Estoy de pie en el patio central del Antiguo Palacio de San Ildefonso. El mito es llevado por el aire. Aquí fuiste un muchacho como yo con el signo de la poesía en los ojos, las manos, lo rápidos pasos y las sonrisas. Aquí fue tu amigo Octavio Paz y fueron aprendices de esa orfebrería que canta y cuenta, que declara la perennidad del alto sol del México más abandonado y los vericuetos en que la mujer es tierra a que llega la lengua, agua, manos de las nubes que acuden a nuestra sed de labios que requieren besos. Estos pasillos tienen el eco de tu nombre, de tu Taller de imaginerías y rigor. El nombre de Efraín recorre las escaleras, hace sonar los barandales, aquí fuiste, poeta, simplemente un muchacho pleno. 
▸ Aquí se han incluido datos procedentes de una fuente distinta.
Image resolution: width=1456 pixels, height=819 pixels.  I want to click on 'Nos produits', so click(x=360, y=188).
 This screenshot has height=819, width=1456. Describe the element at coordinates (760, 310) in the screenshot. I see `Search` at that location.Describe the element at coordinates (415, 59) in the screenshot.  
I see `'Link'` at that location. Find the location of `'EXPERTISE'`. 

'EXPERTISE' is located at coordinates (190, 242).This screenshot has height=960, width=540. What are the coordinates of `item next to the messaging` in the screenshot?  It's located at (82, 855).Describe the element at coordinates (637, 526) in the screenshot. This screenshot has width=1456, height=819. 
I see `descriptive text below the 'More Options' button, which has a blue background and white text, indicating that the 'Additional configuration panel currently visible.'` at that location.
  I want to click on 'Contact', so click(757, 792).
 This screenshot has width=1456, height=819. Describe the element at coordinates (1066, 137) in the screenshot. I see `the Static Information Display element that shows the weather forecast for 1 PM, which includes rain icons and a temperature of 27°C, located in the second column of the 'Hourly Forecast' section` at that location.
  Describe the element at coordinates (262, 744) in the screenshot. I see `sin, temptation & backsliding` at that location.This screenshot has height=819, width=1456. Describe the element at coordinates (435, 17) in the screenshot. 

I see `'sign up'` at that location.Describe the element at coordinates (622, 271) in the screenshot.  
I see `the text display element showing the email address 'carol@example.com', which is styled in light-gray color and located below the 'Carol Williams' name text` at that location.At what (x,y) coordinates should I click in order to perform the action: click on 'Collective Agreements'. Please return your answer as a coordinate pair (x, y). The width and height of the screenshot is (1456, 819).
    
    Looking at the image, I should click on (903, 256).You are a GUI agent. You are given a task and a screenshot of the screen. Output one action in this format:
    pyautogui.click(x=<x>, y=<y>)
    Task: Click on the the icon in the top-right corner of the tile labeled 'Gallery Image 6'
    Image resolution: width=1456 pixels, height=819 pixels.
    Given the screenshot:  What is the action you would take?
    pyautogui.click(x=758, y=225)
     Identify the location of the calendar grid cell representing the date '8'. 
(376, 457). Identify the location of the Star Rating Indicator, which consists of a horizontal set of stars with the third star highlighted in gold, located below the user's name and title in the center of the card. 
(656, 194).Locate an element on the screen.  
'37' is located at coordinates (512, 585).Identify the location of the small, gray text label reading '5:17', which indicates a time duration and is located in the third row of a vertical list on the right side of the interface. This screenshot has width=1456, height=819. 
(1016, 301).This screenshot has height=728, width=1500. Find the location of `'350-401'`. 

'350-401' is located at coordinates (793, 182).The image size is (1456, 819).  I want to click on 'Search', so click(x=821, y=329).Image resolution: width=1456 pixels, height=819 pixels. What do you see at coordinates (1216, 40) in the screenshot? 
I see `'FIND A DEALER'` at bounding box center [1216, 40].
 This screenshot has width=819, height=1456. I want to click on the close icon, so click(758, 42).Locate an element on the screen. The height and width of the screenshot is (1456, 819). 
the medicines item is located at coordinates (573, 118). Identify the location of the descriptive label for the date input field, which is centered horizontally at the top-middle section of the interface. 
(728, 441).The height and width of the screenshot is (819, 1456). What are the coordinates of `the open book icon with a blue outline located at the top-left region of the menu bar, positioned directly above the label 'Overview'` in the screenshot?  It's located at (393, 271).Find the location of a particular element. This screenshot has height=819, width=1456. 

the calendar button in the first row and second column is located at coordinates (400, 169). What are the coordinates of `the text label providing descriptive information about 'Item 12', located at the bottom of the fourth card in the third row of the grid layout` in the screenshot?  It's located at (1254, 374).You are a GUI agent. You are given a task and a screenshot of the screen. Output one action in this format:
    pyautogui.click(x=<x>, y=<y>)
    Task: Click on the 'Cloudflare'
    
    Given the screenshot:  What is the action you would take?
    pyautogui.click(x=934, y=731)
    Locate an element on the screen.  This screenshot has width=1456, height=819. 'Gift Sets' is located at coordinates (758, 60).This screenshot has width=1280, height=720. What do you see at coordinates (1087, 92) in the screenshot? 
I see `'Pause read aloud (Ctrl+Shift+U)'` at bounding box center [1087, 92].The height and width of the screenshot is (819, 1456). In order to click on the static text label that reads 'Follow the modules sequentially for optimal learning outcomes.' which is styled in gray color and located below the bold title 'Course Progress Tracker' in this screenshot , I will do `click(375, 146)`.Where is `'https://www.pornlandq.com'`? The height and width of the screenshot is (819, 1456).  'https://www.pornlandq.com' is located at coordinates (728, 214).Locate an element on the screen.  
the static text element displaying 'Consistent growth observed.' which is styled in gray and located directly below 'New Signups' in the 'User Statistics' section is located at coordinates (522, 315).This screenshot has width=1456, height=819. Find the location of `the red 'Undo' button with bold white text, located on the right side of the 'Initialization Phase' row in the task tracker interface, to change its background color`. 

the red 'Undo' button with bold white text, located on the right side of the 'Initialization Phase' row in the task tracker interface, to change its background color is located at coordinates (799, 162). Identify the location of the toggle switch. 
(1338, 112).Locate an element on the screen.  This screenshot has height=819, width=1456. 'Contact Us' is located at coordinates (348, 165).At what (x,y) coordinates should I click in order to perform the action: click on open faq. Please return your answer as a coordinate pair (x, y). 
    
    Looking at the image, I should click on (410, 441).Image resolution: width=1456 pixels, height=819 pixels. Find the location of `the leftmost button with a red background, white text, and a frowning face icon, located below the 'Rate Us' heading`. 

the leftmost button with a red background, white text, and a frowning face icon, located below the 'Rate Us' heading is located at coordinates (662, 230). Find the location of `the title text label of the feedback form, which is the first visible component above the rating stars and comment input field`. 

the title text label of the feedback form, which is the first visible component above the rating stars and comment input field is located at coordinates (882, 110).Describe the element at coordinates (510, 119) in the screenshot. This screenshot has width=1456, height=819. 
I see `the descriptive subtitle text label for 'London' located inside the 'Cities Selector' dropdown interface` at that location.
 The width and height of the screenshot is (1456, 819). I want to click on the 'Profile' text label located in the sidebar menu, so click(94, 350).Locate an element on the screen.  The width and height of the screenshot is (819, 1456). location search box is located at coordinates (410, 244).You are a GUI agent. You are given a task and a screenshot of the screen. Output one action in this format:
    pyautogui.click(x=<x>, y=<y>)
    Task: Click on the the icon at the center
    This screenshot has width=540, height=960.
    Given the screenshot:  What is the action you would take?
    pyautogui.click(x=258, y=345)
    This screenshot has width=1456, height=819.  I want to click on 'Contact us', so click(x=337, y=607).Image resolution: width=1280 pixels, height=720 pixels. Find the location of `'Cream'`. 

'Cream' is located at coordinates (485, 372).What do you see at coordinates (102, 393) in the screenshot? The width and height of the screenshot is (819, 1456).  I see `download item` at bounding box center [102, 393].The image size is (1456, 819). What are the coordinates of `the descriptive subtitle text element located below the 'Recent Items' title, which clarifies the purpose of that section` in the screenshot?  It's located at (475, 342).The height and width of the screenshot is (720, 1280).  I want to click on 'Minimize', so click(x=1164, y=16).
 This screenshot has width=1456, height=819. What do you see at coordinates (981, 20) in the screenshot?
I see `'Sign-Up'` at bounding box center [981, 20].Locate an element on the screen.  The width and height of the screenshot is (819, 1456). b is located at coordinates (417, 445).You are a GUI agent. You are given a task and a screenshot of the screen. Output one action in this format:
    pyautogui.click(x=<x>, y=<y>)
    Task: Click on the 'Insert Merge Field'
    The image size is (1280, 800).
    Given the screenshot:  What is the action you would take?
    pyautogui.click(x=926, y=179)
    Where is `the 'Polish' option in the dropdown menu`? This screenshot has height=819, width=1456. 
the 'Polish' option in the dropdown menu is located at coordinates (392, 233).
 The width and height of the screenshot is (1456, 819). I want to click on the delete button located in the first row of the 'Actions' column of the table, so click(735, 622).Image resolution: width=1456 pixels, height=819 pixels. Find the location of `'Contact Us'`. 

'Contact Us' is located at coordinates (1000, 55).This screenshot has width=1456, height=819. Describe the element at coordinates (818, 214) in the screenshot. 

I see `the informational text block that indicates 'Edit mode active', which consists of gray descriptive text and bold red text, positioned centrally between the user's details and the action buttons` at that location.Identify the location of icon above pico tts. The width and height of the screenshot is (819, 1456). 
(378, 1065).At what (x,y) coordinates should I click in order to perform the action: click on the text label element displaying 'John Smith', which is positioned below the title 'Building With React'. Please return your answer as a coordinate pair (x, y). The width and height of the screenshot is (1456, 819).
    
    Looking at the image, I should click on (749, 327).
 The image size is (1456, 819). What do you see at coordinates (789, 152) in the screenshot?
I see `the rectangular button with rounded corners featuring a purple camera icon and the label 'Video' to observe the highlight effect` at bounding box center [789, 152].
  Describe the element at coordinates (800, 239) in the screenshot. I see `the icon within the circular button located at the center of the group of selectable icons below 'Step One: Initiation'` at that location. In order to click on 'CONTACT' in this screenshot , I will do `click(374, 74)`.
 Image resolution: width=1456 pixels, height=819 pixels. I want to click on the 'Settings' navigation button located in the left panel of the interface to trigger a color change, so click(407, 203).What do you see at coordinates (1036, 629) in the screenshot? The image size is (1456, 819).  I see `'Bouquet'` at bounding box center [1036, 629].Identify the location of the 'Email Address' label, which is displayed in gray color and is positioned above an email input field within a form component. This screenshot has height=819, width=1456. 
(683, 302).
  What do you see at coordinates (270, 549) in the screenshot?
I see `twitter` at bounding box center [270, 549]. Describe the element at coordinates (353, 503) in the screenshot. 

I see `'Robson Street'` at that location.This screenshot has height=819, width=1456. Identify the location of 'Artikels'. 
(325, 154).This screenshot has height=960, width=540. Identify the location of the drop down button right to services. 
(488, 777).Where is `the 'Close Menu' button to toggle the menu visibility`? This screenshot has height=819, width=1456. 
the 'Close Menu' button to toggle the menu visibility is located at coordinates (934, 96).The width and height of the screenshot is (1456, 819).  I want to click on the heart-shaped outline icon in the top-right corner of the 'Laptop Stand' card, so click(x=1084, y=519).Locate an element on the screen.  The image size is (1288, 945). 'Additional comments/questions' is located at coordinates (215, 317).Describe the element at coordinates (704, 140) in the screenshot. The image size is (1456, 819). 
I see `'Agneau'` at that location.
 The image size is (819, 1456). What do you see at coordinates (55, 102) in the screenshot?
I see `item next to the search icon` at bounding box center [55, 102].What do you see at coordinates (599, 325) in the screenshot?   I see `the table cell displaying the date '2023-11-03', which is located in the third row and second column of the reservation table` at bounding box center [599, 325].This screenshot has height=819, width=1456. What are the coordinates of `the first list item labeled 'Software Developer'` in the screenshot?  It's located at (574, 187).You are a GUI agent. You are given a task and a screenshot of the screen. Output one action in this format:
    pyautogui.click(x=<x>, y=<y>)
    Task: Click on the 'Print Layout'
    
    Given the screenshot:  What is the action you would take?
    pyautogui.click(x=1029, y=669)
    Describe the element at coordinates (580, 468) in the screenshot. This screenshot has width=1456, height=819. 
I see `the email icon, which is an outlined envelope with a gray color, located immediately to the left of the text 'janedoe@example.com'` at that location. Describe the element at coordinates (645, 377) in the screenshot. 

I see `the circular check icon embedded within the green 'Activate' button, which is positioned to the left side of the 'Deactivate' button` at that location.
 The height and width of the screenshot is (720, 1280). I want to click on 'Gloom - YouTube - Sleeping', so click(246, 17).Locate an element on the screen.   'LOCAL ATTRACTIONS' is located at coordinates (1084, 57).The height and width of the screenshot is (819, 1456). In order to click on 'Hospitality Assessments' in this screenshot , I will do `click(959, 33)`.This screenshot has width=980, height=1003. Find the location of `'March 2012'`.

Efraín Huerta, no te alcanzamos pero tú nos tocas la frente. Claros de tus versos caminamos las últimas calles, los primeros metros de la mañana en esta ciudad del diablo. Tu imagen y la que nos entregas es la de la juventud perpetua, la del incendio a mitad del desierto y la del aprendizaje de saber abandonar sin perdernos. Efraín, cada generación que vuelve a sentir al través de las ventanas los pasos de la primavera te recuerda:

En
La
Calle
Deben
Pasar
Cosas
Extraordinarias

Por
Ejemplo
La
    REVOLUCIÓN

Efraín, yo escribo tus versos en la desnuda espalda de la que quiero:

Amada inmensa
como una violeta de cobalto puro
y la palabra clara del deseo.

Miro también a mis amigos rodeados de celestiales aeromusas.

Y estos son nuestros amores, estas son nuestras miserias, nuestro furibundo llanto de amor de madrugada en la Avenida Juárez. Efraín, estos son nuestros corazones, en tus versos están mejor que en nuestros cuartos.

Efraín, déjame estar en los puntos suspensivos de tu poemínimo para preguntarte ¿quién eres?, ¿qué nos dices?, ¿por qué te reconocemos?

Cumples 100 años pero pareces de 19 ó 20. Efraín Huerta de nosotros, con nosotros, tus amigos.